Coast FM is a locally owned and independent radio station, based in Westport, New Zealand, broadcasting to most of the West Coast Region. The station was born in 1995 as Fifeshire FM Westport, in a partnership between Fifeshire FM in Nelson and the Westport News, and progressively expanded its broadcast reach to Reefton, Greymouth and Hokitika from 1997. A year after the 1998 acquisition of 92 Coast FM, the station was rebranded as "Coast FM", unrelated to NZME's Coast network that broadcasts in other parts of the country. The stations studios and offices were based in the Westport News offices (1995 - 2012) and later in the former BNZ building on Palmerston Street.

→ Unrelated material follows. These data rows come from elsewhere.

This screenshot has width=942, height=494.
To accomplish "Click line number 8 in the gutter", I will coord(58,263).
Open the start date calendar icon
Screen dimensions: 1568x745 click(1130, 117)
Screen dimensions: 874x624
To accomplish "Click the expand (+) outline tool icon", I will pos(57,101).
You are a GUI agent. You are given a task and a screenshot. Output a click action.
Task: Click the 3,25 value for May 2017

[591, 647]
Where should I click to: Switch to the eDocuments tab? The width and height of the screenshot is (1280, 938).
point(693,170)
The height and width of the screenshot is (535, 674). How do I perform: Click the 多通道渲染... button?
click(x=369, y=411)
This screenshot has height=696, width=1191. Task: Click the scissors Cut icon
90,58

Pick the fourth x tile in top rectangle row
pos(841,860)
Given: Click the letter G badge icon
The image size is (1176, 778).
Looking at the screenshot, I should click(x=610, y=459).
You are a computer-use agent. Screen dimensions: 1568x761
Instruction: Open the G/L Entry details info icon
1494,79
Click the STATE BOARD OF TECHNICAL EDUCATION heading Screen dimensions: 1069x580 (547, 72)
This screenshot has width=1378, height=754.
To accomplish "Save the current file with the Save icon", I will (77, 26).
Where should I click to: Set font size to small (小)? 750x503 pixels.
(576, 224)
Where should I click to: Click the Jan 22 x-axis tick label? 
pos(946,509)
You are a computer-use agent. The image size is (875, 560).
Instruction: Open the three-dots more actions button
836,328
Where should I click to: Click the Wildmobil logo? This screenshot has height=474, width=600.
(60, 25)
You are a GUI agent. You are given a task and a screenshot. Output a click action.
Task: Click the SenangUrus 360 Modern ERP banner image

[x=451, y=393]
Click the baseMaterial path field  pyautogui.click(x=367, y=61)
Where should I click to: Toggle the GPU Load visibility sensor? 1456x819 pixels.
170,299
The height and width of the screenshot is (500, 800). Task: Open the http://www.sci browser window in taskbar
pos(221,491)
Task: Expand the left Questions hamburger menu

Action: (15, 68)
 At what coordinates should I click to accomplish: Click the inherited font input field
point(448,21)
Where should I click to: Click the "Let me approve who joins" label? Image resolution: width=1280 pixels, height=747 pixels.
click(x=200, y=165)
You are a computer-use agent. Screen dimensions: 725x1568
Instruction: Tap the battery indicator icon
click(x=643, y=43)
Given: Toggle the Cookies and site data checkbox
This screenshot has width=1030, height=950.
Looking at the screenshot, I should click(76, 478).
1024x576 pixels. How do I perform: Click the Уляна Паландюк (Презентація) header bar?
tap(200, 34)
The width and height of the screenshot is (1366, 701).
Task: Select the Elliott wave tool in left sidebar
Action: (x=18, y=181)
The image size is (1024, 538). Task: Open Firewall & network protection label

Today, Coast FM's Westport studio is located at 52 Palmerston Street in Westport.

In early 2026, the station was sold to the owner of Brian FM, who opened another studio in Greymouth, with live programmes now originating from both centres.

== FM Frequencies ==
Coast FM broadcasts across the West Coast on the following frequencies:

- Karamea : 99.3 FM
- Westport : 96.5 FM
- Reefton : 90.3 FM
- Grey District & Westland : 99.5 FM
- Greymouth : 107.5 FM
- Hokitika : 100.3 FM
- Franz Josef : 94.5 FM

== Current on-air lineup ==
- Breakfast with Dave Williamson - 6:00am to 10:00am
- The Workday with Andrew - 10:00am to 2:00pm
- Drive with Dave Nicholas - 2:00pm to 7:00pm

Other shows include the local Saturday Sports Breakfast, Saturday mornings from 7:00am with local sporting identity Barry Townrow, "Lynnes Lounge" on Sunday Nights from 7:00pm with "Nana" Lynne Griffiths and the syndicated "Retro Weekly Top 40".